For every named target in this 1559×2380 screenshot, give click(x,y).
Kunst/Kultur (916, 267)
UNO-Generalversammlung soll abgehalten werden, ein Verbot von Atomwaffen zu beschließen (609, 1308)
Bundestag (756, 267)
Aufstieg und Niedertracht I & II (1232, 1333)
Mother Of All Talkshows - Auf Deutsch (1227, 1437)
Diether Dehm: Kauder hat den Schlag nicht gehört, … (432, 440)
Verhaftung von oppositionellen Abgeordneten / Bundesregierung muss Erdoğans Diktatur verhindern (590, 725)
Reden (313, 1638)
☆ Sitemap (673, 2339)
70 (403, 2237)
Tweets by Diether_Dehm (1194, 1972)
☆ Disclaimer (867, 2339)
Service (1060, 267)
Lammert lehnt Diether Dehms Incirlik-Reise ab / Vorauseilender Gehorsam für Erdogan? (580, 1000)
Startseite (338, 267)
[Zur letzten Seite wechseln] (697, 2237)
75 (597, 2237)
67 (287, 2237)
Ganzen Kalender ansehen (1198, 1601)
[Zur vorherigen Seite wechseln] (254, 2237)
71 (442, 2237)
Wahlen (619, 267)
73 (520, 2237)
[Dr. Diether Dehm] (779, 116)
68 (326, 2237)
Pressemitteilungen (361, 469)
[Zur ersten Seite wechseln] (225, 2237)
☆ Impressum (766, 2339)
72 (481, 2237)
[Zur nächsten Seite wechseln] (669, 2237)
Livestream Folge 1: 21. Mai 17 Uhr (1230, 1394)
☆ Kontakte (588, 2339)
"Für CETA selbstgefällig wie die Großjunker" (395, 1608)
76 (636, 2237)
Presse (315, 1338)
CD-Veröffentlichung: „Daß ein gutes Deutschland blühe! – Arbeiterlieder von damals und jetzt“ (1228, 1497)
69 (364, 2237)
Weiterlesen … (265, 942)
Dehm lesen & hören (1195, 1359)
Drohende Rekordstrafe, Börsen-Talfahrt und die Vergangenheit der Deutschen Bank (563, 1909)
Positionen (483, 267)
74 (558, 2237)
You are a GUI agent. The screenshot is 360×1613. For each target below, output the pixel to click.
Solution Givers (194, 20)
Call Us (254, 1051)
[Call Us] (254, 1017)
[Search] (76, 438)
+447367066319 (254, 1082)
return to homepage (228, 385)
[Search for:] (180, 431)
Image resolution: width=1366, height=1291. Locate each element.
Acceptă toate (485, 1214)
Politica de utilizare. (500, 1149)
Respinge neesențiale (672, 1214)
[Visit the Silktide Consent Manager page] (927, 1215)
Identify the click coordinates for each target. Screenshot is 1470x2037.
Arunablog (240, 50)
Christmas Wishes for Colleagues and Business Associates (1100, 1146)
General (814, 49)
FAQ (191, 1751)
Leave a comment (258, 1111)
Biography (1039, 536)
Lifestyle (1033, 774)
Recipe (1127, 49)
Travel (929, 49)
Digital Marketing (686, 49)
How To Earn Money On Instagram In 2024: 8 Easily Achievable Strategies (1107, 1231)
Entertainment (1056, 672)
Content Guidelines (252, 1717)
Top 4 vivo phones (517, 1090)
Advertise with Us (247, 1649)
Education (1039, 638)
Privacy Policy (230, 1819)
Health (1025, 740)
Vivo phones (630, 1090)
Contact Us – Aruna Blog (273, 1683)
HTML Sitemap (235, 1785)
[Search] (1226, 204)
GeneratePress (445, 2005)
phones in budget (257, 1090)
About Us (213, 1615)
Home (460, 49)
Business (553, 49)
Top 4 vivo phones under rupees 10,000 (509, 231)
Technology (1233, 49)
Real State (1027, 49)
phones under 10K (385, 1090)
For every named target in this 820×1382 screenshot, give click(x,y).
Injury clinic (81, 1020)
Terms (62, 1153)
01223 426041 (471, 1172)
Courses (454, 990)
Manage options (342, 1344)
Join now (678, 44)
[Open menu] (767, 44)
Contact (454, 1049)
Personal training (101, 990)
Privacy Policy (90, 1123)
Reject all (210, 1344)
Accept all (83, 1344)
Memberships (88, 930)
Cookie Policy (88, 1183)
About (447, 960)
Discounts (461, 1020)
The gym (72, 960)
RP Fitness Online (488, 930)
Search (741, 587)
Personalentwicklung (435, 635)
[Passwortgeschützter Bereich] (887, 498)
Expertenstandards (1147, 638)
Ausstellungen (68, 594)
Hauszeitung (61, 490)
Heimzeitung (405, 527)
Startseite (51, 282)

-------------------------

» Aim of the task
Transcribe each of the records verbatim.

» Answer to the problem
For every named target in this 1559×2380 screenshot, give click(x,y).
Kunst/Kultur (916, 267)
UNO-Generalversammlung soll abgehalten werden, ein Verbot von Atomwaffen zu beschließen (609, 1308)
Bundestag (756, 267)
Aufstieg und Niedertracht I & II (1232, 1333)
Mother Of All Talkshows - Auf Deutsch (1227, 1437)
Diether Dehm: Kauder hat den Schlag nicht gehört, … (432, 440)
Verhaftung von oppositionellen Abgeordneten / Bundesregierung muss Erdoğans Diktatur verhindern (590, 725)
Reden (313, 1638)
☆ Sitemap (673, 2339)
70 (403, 2237)
Tweets by Diether_Dehm (1194, 1972)
☆ Disclaimer (867, 2339)
Service (1060, 267)
Lammert lehnt Diether Dehms Incirlik-Reise ab / Vorauseilender Gehorsam für Erdogan? (580, 1000)
Startseite (338, 267)
[Zur letzten Seite wechseln] (697, 2237)
75 (597, 2237)
67 (287, 2237)
Ganzen Kalender ansehen (1198, 1601)
[Zur vorherigen Seite wechseln] (254, 2237)
71 (442, 2237)
Wahlen (619, 267)
73 (520, 2237)
[Dr. Diether Dehm] (779, 116)
68 (326, 2237)
Pressemitteilungen (361, 469)
[Zur ersten Seite wechseln] (225, 2237)
☆ Impressum (766, 2339)
72 (481, 2237)
[Zur nächsten Seite wechseln] (669, 2237)
Livestream Folge 1: 21. Mai 17 Uhr (1230, 1394)
☆ Kontakte (588, 2339)
"Für CETA selbstgefällig wie die Großjunker" (395, 1608)
76 (636, 2237)
Presse (315, 1338)
CD-Veröffentlichung: „Daß ein gutes Deutschland blühe! – Arbeiterlieder von damals und jetzt“ (1228, 1497)
69 (364, 2237)
Weiterlesen … (265, 942)
Dehm lesen & hören (1195, 1359)
Drohende Rekordstrafe, Börsen-Talfahrt und die Vergangenheit der Deutschen Bank (563, 1909)
Positionen (483, 267)
74 (558, 2237)
You are a GUI agent. The screenshot is 360×1613. For each target below, output the pixel to click.
Solution Givers (194, 20)
Call Us (254, 1051)
[Call Us] (254, 1017)
[Search] (76, 438)
+447367066319 (254, 1082)
return to homepage (228, 385)
[Search for:] (180, 431)
Image resolution: width=1366, height=1291. Locate each element.
Acceptă toate (485, 1214)
Politica de utilizare. (500, 1149)
Respinge neesențiale (672, 1214)
[Visit the Silktide Consent Manager page] (927, 1215)
Identify the click coordinates for each target. Screenshot is 1470x2037.
Arunablog (240, 50)
Christmas Wishes for Colleagues and Business Associates (1100, 1146)
General (814, 49)
FAQ (191, 1751)
Leave a comment (258, 1111)
Biography (1039, 536)
Lifestyle (1033, 774)
Recipe (1127, 49)
Travel (929, 49)
Digital Marketing (686, 49)
How To Earn Money On Instagram In 2024: 8 Easily Achievable Strategies (1107, 1231)
Entertainment (1056, 672)
Content Guidelines (252, 1717)
Top 4 vivo phones (517, 1090)
Advertise with Us (247, 1649)
Education (1039, 638)
Privacy Policy (230, 1819)
Health (1025, 740)
Vivo phones (630, 1090)
Contact Us – Aruna Blog (273, 1683)
HTML Sitemap (235, 1785)
[Search] (1226, 204)
GeneratePress (445, 2005)
phones in budget (257, 1090)
About Us (213, 1615)
Home (460, 49)
Business (553, 49)
Top 4 vivo phones under rupees 10,000 (509, 231)
Technology (1233, 49)
Real State (1027, 49)
phones under 10K (385, 1090)
For every named target in this 820×1382 screenshot, give click(x,y).
Injury clinic (81, 1020)
Terms (62, 1153)
01223 426041 (471, 1172)
Courses (454, 990)
Manage options (342, 1344)
Join now (678, 44)
[Open menu] (767, 44)
Contact (454, 1049)
Personal training (101, 990)
Privacy Policy (90, 1123)
Reject all (210, 1344)
Accept all (83, 1344)
Memberships (88, 930)
Cookie Policy (88, 1183)
About (447, 960)
Discounts (461, 1020)
The gym (72, 960)
RP Fitness Online (488, 930)
Search (741, 587)
Personalentwicklung (435, 635)
[Passwortgeschützter Bereich] (887, 498)
Expertenstandards (1147, 638)
Ausstellungen (68, 594)
Hauszeitung (61, 490)
Heimzeitung (405, 527)
Startseite (51, 282)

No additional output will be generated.